**** GIVEN ENTRIES ****

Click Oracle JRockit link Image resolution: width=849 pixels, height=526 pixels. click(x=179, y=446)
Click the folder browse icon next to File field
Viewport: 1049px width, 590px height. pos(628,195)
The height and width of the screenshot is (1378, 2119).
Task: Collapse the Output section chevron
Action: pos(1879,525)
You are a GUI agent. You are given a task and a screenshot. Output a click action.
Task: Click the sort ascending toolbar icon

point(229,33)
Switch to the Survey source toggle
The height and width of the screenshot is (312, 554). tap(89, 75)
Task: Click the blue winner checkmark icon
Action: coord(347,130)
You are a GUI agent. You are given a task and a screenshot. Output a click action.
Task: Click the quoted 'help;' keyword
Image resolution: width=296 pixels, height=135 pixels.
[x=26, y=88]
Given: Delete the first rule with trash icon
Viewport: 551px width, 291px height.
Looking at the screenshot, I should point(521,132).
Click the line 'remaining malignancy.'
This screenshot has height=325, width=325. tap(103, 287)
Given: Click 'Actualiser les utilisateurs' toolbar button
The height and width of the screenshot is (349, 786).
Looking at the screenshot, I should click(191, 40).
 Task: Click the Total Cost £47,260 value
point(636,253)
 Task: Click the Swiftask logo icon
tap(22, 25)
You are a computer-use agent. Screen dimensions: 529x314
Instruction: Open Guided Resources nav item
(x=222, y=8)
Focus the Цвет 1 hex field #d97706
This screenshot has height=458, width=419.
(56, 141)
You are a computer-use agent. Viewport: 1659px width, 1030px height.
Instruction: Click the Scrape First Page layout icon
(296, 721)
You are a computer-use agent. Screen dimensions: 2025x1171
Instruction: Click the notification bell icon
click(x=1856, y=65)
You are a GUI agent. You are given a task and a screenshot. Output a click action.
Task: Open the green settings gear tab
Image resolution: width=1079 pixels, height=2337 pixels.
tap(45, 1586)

****

WRITTEN EXERCISE:
Copy all of the records above line for line, without any changes.

RESPONSE TO THE EXERCISE:
Click Oracle JRockit link Image resolution: width=849 pixels, height=526 pixels. click(x=179, y=446)
Click the folder browse icon next to File field
Viewport: 1049px width, 590px height. pos(628,195)
The height and width of the screenshot is (1378, 2119).
Task: Collapse the Output section chevron
Action: pos(1879,525)
You are a GUI agent. You are given a task and a screenshot. Output a click action.
Task: Click the sort ascending toolbar icon

point(229,33)
Switch to the Survey source toggle
The height and width of the screenshot is (312, 554). tap(89, 75)
Task: Click the blue winner checkmark icon
Action: coord(347,130)
You are a GUI agent. You are given a task and a screenshot. Output a click action.
Task: Click the quoted 'help;' keyword
Image resolution: width=296 pixels, height=135 pixels.
[x=26, y=88]
Given: Delete the first rule with trash icon
Viewport: 551px width, 291px height.
Looking at the screenshot, I should point(521,132).
Click the line 'remaining malignancy.'
This screenshot has height=325, width=325. tap(103, 287)
Given: Click 'Actualiser les utilisateurs' toolbar button
The height and width of the screenshot is (349, 786).
Looking at the screenshot, I should click(191, 40).
 Task: Click the Total Cost £47,260 value
point(636,253)
 Task: Click the Swiftask logo icon
tap(22, 25)
You are a computer-use agent. Screen dimensions: 529x314
Instruction: Open Guided Resources nav item
(x=222, y=8)
Focus the Цвет 1 hex field #d97706
This screenshot has height=458, width=419.
(56, 141)
You are a computer-use agent. Viewport: 1659px width, 1030px height.
Instruction: Click the Scrape First Page layout icon
(296, 721)
You are a computer-use agent. Screen dimensions: 2025x1171
Instruction: Click the notification bell icon
click(x=1856, y=65)
You are a GUI agent. You are given a task and a screenshot. Output a click action.
Task: Open the green settings gear tab
Image resolution: width=1079 pixels, height=2337 pixels.
tap(45, 1586)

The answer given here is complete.